Lunar lander crashes into moon. Did an archive of Earth books survive?

A team of experts has been deployed in the hunt for the lunar library.
Written by Greg Nichols, Contributing Writer
space-il.jpg

A team of experts is trying to ascertain whether a special collection of digitized books sent into space on a disc archive is intact after an unmanned moon landing went off course last week. Israel company SpaceIL was attempting to become the first private company to successfully touch down on the moon, but its Beresheet spacecraft lost power on descent and crashed into the surface. 

A finalist for Google's Lunar Xprize, SpaceIL helped Israel become just the fourth country to put an object on the moon, after the U.S., the former Soviet Union, and China. The mission carried a price tag of $100M, relative pennies compared to previous lander attempts.

The Beresheet lander was carrying a payload that included instruments to conduct several scientific experiments. It also held the so-called Lunar Library, a disc containing a 30 million page archive created to serve as "a backup of planet Earth," according to the Arch Mission Foundation, which spearheaded the project. The content in the Lunar Library included the English version of Wikipedia, a library of 30,000 books, and the Long Now Foundation Rosetta and PanLex datasets, which is a key to 5000 languages with 1.5 billion cross-language translations.

Following the crash, the Arch Mission Foundation has put a crack team together to try and locate the library and ascertain whether it survived. 

"Based on the durability of the payload desk and estimated impact," an Arch Mission spokesman told me, "we believe the Lunar Library to be intact. Now the hunt is on to find where exactly on the moon it landed. The Arch Mission Foundation is putting together a team of experts -- everyone from Stephen Wolfram to a world-class treasure hunter -- to help locate the disc."
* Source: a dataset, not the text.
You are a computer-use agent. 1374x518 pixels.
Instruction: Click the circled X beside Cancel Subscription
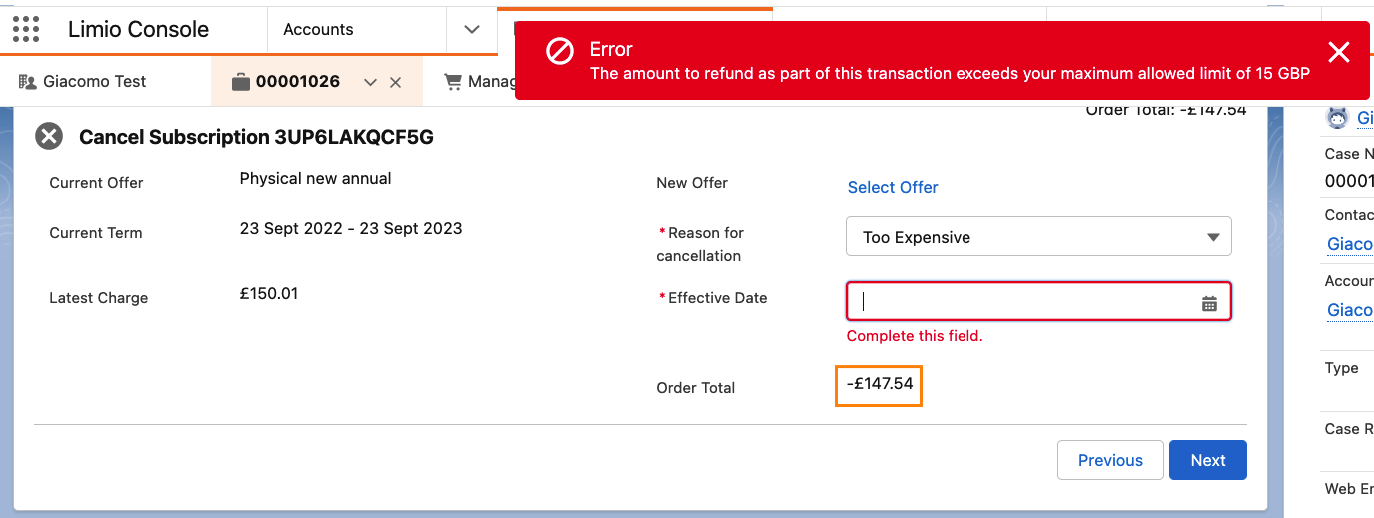[x=49, y=137]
If the disc is intact, it means the Beresheet's mission was a technical success in at least delivering the first commercial payload to the Moon.

"We have either installed the first library on the moon, or we have installed the first archaeological ruins of early human attempts to build a library on the moon," says Nova Spivack, Co-Founder, Arch Mission Foundation.

The disc on which the library is printed is robust and was designed to be crash resistant, giving hope that it survived the more than 300 MPH uncontrolled vertical descent. The disk is a 100 gram object made of nickel and epoxy resin and sheathed in Kapton tape, which remains stable across a variety of temperatures and has been used to temporarily repair air leaks on spacecraft.  

According to the Arch Mission, it's too early to come to any conclusions, but early signs are encouraging.

"Every indication thus far suggests that the Lunar Library is intact on the Moon, and we appreciate the number of partners that have emerged to help us determine the effect of the impact and begin finding the Lunar Library," said Spivack. "The delivery of the Lunar Library to the surface of the Moon is also an historic achievement and success for the SpaceIL team. We cannot thank them enough for their collaboration and we look forward to our next mission with them in the future."

The analysis team includes top experts from the Arch Mission Advisory Board, as well as others with relevant expertise, to help find the Lunar Libary's location. The group includes Stephen Wolfram, Michael Paul, Bruce Ha, Eric Knight, Shaun Whitehead, Nova Spivack, and others.